Cross-NUMA polling of vhu rx queues comes with a very high latency
cost due
to cross-NUMA access to volatile virtio ring pointers in every
iteration (not only when actually copying packets). Cross-NUMA
polling of phy rx queues doesn't have a similar issue.
I agree that for vhost rxq polling, it always causes a performance
penalty when there is cross-numa polling.
For polling phy rxq, when phy and vhost are in different numas, I
don't see any additional penalty for cross-numa polling the phy rxq.
For the case where phy and vhost are both in the same numa, if I
change to poll the phy rxq cross-numa, then I see about a >20% tput
drop for traffic from phy -
vhost.

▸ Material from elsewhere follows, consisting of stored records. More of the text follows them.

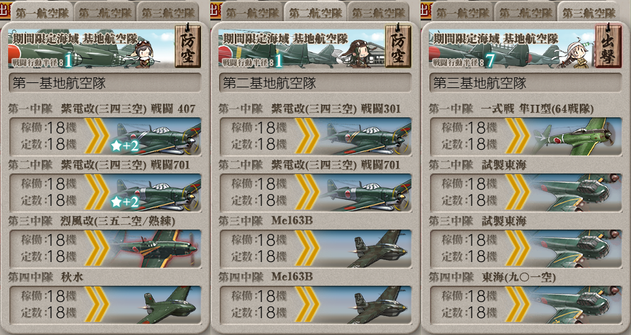Expand the yellow chevrons beside the 秋水 slot
Screen dimensions: 631x335
[x=97, y=304]
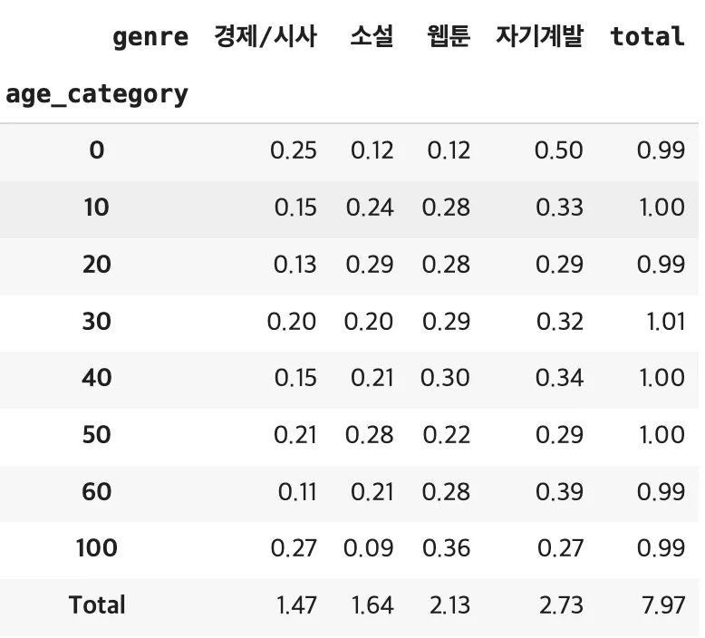Viewport: 705px width, 638px height.
Task: Click row index label 0
Action: (97, 150)
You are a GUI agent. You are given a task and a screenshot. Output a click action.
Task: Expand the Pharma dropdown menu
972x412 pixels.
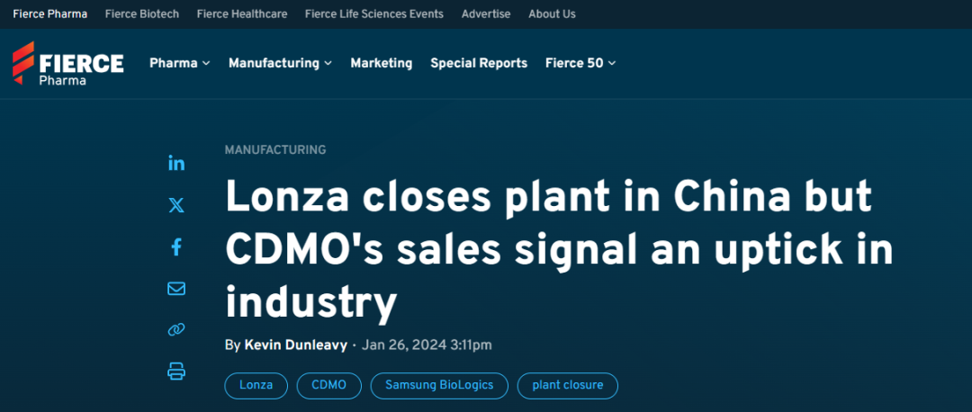179,63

Are you seeing that too?
Yes, but the performance drop is mostly due to the extra cost of copying the
packets across the UPI bus to the virtio buffers on the other NUMA, not because
of polling the phy rxq on the other NUMA.

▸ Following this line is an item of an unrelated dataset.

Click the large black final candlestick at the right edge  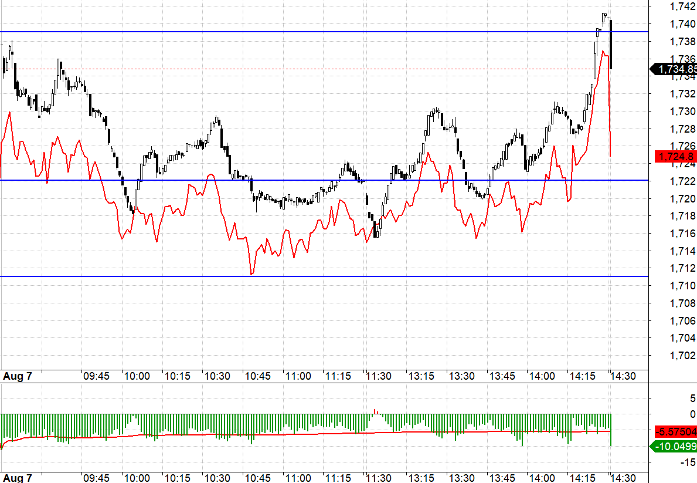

Just to be clear, phy and vhost are on the same numa in my test. I see the drop
when polling the phy rxq with a pmd from a different numa.

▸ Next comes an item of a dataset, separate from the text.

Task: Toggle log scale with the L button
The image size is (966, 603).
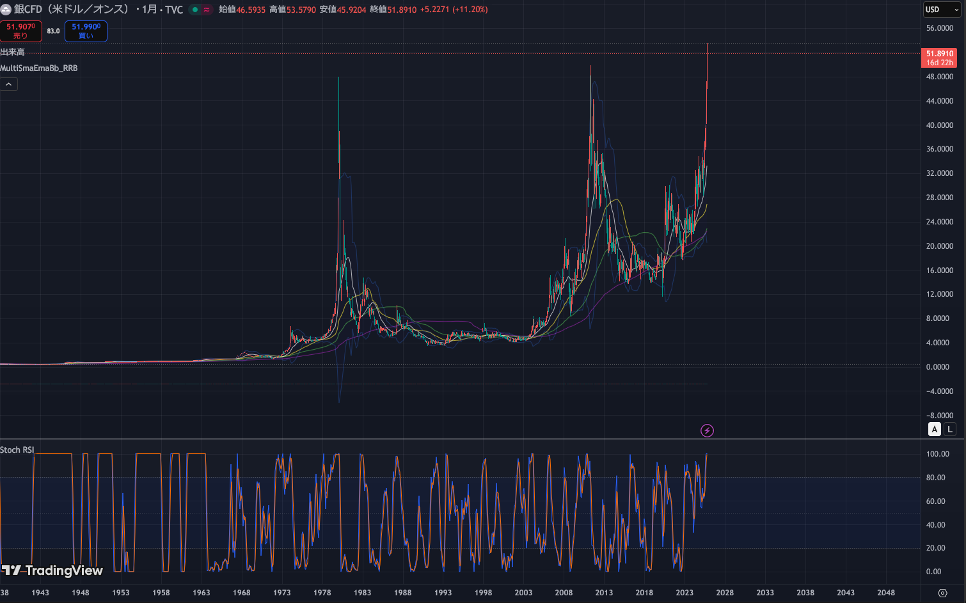Action: 950,429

Also, the fact that a different numa can poll the phy rxq after
every rebalance means that the ability of the auto-load-balancer to
estimate and trigger a rebalance is impacted.
Agree, there is some inaccuracy in the estimation of the load a phy rx queue
creates when it is moved to another NUMA node. So far we have not seen that as
a practical problem.
It seems like simple pinning some phy rxqs cross-numa would avoid
all the issues above and give most of the benefit of cross-numa polling for phy
rxqs.
That is what we have done in the past (far a lack of alternatives). But any
static pinning reduces the ability of the auto-load balancer to do its job.
Consider the following scenarios:
1. The phy ingress traffic is not evenly distributed by RSS due to lack of
entropy (Examples for this are IP-IP encapsulated traffic, e.g. Calico, or
MPLSoGRE encapsulated traffic).
2. VM traffic is very asymmetric, e.g. due to a large dual-NUMA VM whose vhu
ports are all on NUMA 0.
In all such scenarios, static pinning of phy rxqs may lead to unnecessarily
uneven PMD load and loss of overall capacity.
I agree that static pinning may cause a bottleneck if you have more than one rx
pinned on a core. On the flip side, pinning removes uncertainty about the
ability of OVS to make good assignments and ALB.
[Anurag] Echoing what Jan said, static pinning wouldn't allow rebalancing in
case the traffic across DPDK and VHU queues is asymmetric. With the
introduction of per port cross-numa-polling, the user has one more option in
his tool box, to allow full auto load balancing without worrying at all about
the rxq to PMD assignments. This also makes the deployment of OVS much simpler.
The user only now needs to provide the list of CPUs, enable AUTO LB and
cross-numa-polling (in case necessary). All of the rest is handled in software.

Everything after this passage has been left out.